▶ [ACTIVITY] Every record below, from first to last: print it exactly as shown.

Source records
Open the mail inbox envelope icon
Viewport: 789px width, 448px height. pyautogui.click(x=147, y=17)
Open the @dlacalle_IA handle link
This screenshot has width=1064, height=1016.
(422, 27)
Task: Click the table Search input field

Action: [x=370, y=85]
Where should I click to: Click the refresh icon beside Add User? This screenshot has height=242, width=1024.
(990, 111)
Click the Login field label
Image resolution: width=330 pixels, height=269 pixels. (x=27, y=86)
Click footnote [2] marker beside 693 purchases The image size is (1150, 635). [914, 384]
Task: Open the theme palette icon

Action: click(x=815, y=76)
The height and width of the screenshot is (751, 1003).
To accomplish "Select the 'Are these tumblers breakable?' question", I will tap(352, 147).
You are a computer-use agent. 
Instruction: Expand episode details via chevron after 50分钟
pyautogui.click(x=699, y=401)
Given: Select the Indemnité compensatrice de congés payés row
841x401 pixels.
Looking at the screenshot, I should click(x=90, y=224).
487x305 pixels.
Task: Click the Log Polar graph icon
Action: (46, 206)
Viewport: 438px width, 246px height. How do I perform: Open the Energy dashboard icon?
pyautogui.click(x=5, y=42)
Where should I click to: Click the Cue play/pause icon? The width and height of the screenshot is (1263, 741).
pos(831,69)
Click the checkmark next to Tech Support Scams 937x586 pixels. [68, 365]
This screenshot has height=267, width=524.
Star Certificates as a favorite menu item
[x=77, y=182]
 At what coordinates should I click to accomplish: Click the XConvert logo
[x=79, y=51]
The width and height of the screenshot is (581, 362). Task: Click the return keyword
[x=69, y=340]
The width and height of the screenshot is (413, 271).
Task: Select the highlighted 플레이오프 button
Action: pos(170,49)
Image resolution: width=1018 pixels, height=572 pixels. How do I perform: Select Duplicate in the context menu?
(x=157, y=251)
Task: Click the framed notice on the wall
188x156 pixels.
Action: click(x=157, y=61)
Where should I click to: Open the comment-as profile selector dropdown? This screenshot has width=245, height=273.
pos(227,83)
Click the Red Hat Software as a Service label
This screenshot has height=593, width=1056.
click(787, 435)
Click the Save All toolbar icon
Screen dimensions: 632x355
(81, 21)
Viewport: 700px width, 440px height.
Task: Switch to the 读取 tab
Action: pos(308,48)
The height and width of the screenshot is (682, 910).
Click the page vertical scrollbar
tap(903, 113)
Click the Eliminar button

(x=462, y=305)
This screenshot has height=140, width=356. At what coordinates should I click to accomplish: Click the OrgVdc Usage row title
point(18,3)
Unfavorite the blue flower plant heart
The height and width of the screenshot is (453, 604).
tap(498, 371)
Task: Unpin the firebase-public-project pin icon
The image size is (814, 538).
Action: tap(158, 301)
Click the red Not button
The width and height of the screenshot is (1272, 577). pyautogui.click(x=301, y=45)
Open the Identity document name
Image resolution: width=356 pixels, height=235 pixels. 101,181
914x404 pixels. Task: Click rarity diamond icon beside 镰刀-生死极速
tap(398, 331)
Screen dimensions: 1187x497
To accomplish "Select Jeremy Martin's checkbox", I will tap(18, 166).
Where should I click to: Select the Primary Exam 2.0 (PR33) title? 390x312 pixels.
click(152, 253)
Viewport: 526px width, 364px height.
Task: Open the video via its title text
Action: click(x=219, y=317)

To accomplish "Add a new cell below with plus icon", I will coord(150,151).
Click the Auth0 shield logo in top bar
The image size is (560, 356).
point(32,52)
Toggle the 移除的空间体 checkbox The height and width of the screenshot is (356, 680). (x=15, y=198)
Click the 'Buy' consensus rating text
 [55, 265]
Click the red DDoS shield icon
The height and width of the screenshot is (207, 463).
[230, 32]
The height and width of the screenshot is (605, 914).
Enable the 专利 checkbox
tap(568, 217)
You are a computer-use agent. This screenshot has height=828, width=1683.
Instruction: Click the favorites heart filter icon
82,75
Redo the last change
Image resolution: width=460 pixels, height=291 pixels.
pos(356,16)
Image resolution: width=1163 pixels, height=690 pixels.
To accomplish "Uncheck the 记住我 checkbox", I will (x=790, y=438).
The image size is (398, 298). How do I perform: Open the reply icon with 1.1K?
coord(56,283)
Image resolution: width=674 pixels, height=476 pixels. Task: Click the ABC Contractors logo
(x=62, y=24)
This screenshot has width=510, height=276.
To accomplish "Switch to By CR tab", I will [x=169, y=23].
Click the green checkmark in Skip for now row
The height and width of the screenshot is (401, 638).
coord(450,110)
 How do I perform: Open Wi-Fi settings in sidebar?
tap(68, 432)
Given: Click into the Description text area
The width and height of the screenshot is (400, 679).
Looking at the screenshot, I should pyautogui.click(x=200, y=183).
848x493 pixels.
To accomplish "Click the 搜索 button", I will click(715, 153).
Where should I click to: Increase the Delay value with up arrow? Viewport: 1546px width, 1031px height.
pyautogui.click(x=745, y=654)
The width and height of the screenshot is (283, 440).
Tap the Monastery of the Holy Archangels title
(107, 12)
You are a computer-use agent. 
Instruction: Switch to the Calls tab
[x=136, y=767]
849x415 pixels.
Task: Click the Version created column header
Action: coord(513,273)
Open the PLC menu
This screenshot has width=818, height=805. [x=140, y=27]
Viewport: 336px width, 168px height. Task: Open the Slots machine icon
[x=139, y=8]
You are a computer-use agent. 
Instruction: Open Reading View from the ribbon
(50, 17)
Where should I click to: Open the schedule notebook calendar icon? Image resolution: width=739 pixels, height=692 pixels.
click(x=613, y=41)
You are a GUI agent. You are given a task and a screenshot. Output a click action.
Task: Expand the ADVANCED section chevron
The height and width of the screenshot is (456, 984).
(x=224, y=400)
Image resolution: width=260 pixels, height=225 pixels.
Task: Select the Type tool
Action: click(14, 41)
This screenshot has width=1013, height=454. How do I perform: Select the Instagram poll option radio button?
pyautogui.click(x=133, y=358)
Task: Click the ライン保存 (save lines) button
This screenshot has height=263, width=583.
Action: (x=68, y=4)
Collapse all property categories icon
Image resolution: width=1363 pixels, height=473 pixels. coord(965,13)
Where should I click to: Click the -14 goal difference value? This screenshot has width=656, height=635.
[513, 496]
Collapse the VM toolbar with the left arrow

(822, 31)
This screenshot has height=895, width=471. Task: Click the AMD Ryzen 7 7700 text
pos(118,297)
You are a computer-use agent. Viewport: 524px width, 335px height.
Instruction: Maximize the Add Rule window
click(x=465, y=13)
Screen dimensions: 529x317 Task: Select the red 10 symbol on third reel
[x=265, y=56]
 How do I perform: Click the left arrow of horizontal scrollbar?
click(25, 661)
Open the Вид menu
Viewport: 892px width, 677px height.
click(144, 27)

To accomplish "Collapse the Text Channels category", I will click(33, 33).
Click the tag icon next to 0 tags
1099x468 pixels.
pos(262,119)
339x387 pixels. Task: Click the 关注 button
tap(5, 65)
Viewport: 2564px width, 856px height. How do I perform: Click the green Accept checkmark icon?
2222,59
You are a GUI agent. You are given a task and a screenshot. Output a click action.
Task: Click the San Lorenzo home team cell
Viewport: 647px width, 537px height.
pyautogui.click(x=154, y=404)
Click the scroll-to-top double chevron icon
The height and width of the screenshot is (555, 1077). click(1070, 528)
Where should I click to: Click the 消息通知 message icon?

▶ [EXERCISE RESULT]
Open the mail inbox envelope icon
Viewport: 789px width, 448px height. pyautogui.click(x=147, y=17)
Open the @dlacalle_IA handle link
This screenshot has width=1064, height=1016.
(422, 27)
Task: Click the table Search input field

Action: [x=370, y=85]
Where should I click to: Click the refresh icon beside Add User? This screenshot has height=242, width=1024.
(990, 111)
Click the Login field label
Image resolution: width=330 pixels, height=269 pixels. (x=27, y=86)
Click footnote [2] marker beside 693 purchases The image size is (1150, 635). [914, 384]
Task: Open the theme palette icon

Action: click(x=815, y=76)
The height and width of the screenshot is (751, 1003).
To accomplish "Select the 'Are these tumblers breakable?' question", I will tap(352, 147).
You are a computer-use agent. 
Instruction: Expand episode details via chevron after 50分钟
pyautogui.click(x=699, y=401)
Given: Select the Indemnité compensatrice de congés payés row
841x401 pixels.
Looking at the screenshot, I should click(x=90, y=224).
487x305 pixels.
Task: Click the Log Polar graph icon
Action: (46, 206)
Viewport: 438px width, 246px height. How do I perform: Open the Energy dashboard icon?
pyautogui.click(x=5, y=42)
Where should I click to: Click the Cue play/pause icon? The width and height of the screenshot is (1263, 741).
pos(831,69)
Click the checkmark next to Tech Support Scams 937x586 pixels. [68, 365]
This screenshot has height=267, width=524.
Star Certificates as a favorite menu item
[x=77, y=182]
 At what coordinates should I click to accomplish: Click the XConvert logo
[x=79, y=51]
The width and height of the screenshot is (581, 362). Task: Click the return keyword
[x=69, y=340]
The width and height of the screenshot is (413, 271).
Task: Select the highlighted 플레이오프 button
Action: pos(170,49)
Image resolution: width=1018 pixels, height=572 pixels. How do I perform: Select Duplicate in the context menu?
(x=157, y=251)
Task: Click the framed notice on the wall
188x156 pixels.
Action: click(x=157, y=61)
Where should I click to: Open the comment-as profile selector dropdown? This screenshot has width=245, height=273.
pos(227,83)
Click the Red Hat Software as a Service label
This screenshot has height=593, width=1056.
click(787, 435)
Click the Save All toolbar icon
Screen dimensions: 632x355
(81, 21)
Viewport: 700px width, 440px height.
Task: Switch to the 读取 tab
Action: pos(308,48)
The height and width of the screenshot is (682, 910).
Click the page vertical scrollbar
tap(903, 113)
Click the Eliminar button

(x=462, y=305)
This screenshot has height=140, width=356. At what coordinates should I click to accomplish: Click the OrgVdc Usage row title
point(18,3)
Unfavorite the blue flower plant heart
The height and width of the screenshot is (453, 604).
tap(498, 371)
Task: Unpin the firebase-public-project pin icon
The image size is (814, 538).
Action: tap(158, 301)
Click the red Not button
The width and height of the screenshot is (1272, 577). pyautogui.click(x=301, y=45)
Open the Identity document name
Image resolution: width=356 pixels, height=235 pixels. 101,181
914x404 pixels. Task: Click rarity diamond icon beside 镰刀-生死极速
tap(398, 331)
Screen dimensions: 1187x497
To accomplish "Select Jeremy Martin's checkbox", I will tap(18, 166).
Where should I click to: Select the Primary Exam 2.0 (PR33) title? 390x312 pixels.
click(152, 253)
Viewport: 526px width, 364px height.
Task: Open the video via its title text
Action: click(x=219, y=317)

To accomplish "Add a new cell below with plus icon", I will coord(150,151).
Click the Auth0 shield logo in top bar
The image size is (560, 356).
point(32,52)
Toggle the 移除的空间体 checkbox The height and width of the screenshot is (356, 680). (x=15, y=198)
Click the 'Buy' consensus rating text
 [55, 265]
Click the red DDoS shield icon
The height and width of the screenshot is (207, 463).
[230, 32]
The height and width of the screenshot is (605, 914).
Enable the 专利 checkbox
tap(568, 217)
You are a computer-use agent. This screenshot has height=828, width=1683.
Instruction: Click the favorites heart filter icon
82,75
Redo the last change
Image resolution: width=460 pixels, height=291 pixels.
pos(356,16)
Image resolution: width=1163 pixels, height=690 pixels.
To accomplish "Uncheck the 记住我 checkbox", I will (x=790, y=438).
The image size is (398, 298). How do I perform: Open the reply icon with 1.1K?
coord(56,283)
Image resolution: width=674 pixels, height=476 pixels. Task: Click the ABC Contractors logo
(x=62, y=24)
This screenshot has width=510, height=276.
To accomplish "Switch to By CR tab", I will [x=169, y=23].
Click the green checkmark in Skip for now row
The height and width of the screenshot is (401, 638).
coord(450,110)
 How do I perform: Open Wi-Fi settings in sidebar?
tap(68, 432)
Given: Click into the Description text area
The width and height of the screenshot is (400, 679).
Looking at the screenshot, I should pyautogui.click(x=200, y=183).
848x493 pixels.
To accomplish "Click the 搜索 button", I will click(715, 153).
Where should I click to: Increase the Delay value with up arrow? Viewport: 1546px width, 1031px height.
pyautogui.click(x=745, y=654)
The width and height of the screenshot is (283, 440).
Tap the Monastery of the Holy Archangels title
(107, 12)
You are a computer-use agent. 
Instruction: Switch to the Calls tab
[x=136, y=767]
849x415 pixels.
Task: Click the Version created column header
Action: coord(513,273)
Open the PLC menu
This screenshot has width=818, height=805. [x=140, y=27]
Viewport: 336px width, 168px height. Task: Open the Slots machine icon
[x=139, y=8]
You are a computer-use agent. 
Instruction: Open Reading View from the ribbon
(50, 17)
Where should I click to: Open the schedule notebook calendar icon? Image resolution: width=739 pixels, height=692 pixels.
click(x=613, y=41)
You are a GUI agent. You are given a task and a screenshot. Output a click action.
Task: Expand the ADVANCED section chevron
The height and width of the screenshot is (456, 984).
(x=224, y=400)
Image resolution: width=260 pixels, height=225 pixels.
Task: Select the Type tool
Action: click(14, 41)
This screenshot has width=1013, height=454. How do I perform: Select the Instagram poll option radio button?
pyautogui.click(x=133, y=358)
Task: Click the ライン保存 (save lines) button
This screenshot has height=263, width=583.
Action: (x=68, y=4)
Collapse all property categories icon
Image resolution: width=1363 pixels, height=473 pixels. coord(965,13)
Where should I click to: Click the -14 goal difference value? This screenshot has width=656, height=635.
[513, 496]
Collapse the VM toolbar with the left arrow

(822, 31)
This screenshot has height=895, width=471. Task: Click the AMD Ryzen 7 7700 text
pos(118,297)
You are a computer-use agent. Viewport: 524px width, 335px height.
Instruction: Maximize the Add Rule window
click(x=465, y=13)
Screen dimensions: 529x317 Task: Select the red 10 symbol on third reel
[x=265, y=56]
 How do I perform: Click the left arrow of horizontal scrollbar?
click(25, 661)
Open the Вид menu
Viewport: 892px width, 677px height.
click(144, 27)

To accomplish "Collapse the Text Channels category", I will click(33, 33).
Click the tag icon next to 0 tags
1099x468 pixels.
pos(262,119)
339x387 pixels. Task: Click the 关注 button
tap(5, 65)
Viewport: 2564px width, 856px height. How do I perform: Click the green Accept checkmark icon?
2222,59
You are a GUI agent. You are given a task and a screenshot. Output a click action.
Task: Click the San Lorenzo home team cell
Viewport: 647px width, 537px height.
pyautogui.click(x=154, y=404)
Click the scroll-to-top double chevron icon
The height and width of the screenshot is (555, 1077). click(1070, 528)
Where should I click to: Click the 消息通知 message icon?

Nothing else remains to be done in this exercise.